JUDGEMENT
-
(1.) THIS is a revision filed by the defendants in a suit for recovery of money.
(2.) THE respondent Bhagwan Sahai and Bhonrey Lal sued the appellant Prabhu Dayal and respondents No. 3 Babu Lal on the allegations that the defendants had agreed to purchase 65 bags of tilli on 3rd October, 1947, at the rate of Rs. 30/4/- per maunds. THE defendants, however, did not take delivery of the goods as prices bengan to fall and the plaintiffs served a notice on the defendants on 9th October, 1947, that if they did not take delivery of the goods at once the same would be sold at market rate and any loss which may accrue would be recovered from the defendants. It was alleged that the defendants did not take delivery of the goods which were sold ultimately on 16th October 1947 in the market resulting in a loss of Rs. 411/12/ -. THE plaintiffs claimed the said amount together with postal charges of -/9/ -. Prabhu Dayal alone filed the written statement. He admitted the contract for the purchase of 65 bags of till and stated that he had sent his man to take delivery of the goods but it transpired that the goods were of very inferior quality as compared with the sample and when this fact was brought to the notice of plaintiffs, the plaintiffs agreed that the contract be deemed to have been cancelled. It was pleaded that the defendants did not commit any breach of the contract, that no loss had been sustained by the plaintiffs, and a proper reply was given to the notice sent by the plaintiffs.

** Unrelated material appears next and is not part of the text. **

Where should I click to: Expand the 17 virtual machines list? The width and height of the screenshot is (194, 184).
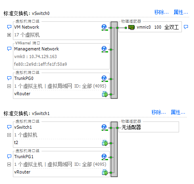coord(9,35)
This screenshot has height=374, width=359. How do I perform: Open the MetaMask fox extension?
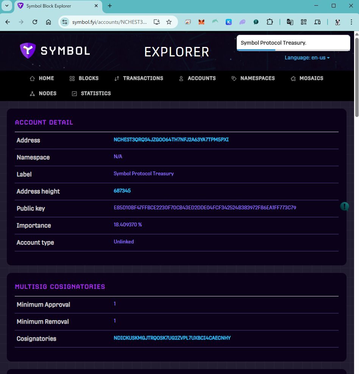(x=201, y=22)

THE Civil Judge, after evidence, held that the goods of which delivery was to be given were not according to the sample and the defendants did not commit any breach of the contract. He accordingly dismissed the suit. On appeal the learned District Judge reversed the finding and held that the breach of the contract was made by the defendants. He held the plaintiffs entitled to damages claimed by them. He accordingly allowed the appeal and decreed the suit in favour of the plaintiffs. Hence this revision.

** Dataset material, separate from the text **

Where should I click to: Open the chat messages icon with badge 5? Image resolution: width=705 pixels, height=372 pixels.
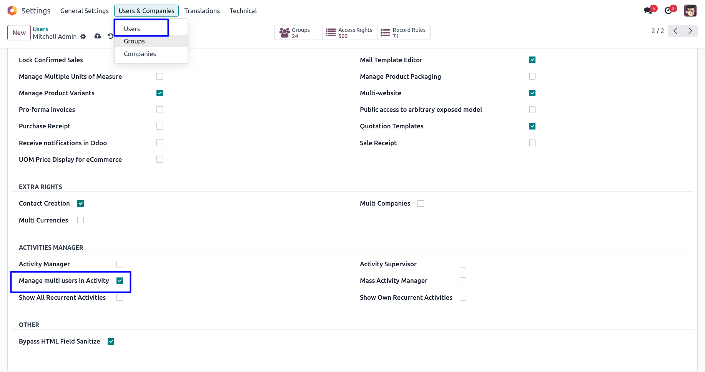pyautogui.click(x=648, y=11)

The first appellate court in coming to the conclusion that the breach of contract was made by the defendant relied on the fact that the defendants' agent had seen the goods before the agreement to purchase was entered into and the agent had satisfied himself as to the quality of goods by taking samples by means of a parkhee from 20 or 25 bags, and if any defect was detected later at the time of delivery the plaintiffs were not to blame because the said defect had not developed later by any act or negligence of the plaintiffs. The lower court did not look into the case from the proper angle and did not appreciate the law applicable to a transaction of this nature, As held by this Court in Bhagirath vs. Samdu Khan (1) where the court arrives at a conclusion without applying its mind to the point involved in the case or misapprehends the nature of the enquiry before it altogether, it acts with illegality or material irregularity in the exercise of its jurisdiction, when such acting has a material affect on the result of the proceeding. The contract of sale in the present case was entered into as a contract of sale by sample. It is immaterial whether the samples were taken out by the defendants' agent or by the plaintiffs for the sample was ultimately taken to the defendants' shops and the sample was approved by Bhagwan Sahai, a partner of the defendants. The learned District Judge has placed great reliance on the fact that the samples were taken by Jagannath, agent of the defendants' firm. But that is by no means correct. The plaintiffs Bhonrilal in his statement said that the goods were shown to the defendant through several brokers, and the plaintiff, had arranged for the sample to be seen by the defendants at their shop, and after Bhagwan Sahai, a partner of the firm of the defendants had seen the sample the agreement was entered into. In the case of a contract of sale by sample, certain conditions are implied under sec. 17 of the Indian Sale of Goods Act: - (1) That the bulk shall correspond with the sample in quality. (2) That the buyer shall have a reasonable opportunity of comparing the bulk with the sample. (3) That the goods shall be free from any defect rendering them unmerchantable, which would not be apparent on reasonable examination of the sample.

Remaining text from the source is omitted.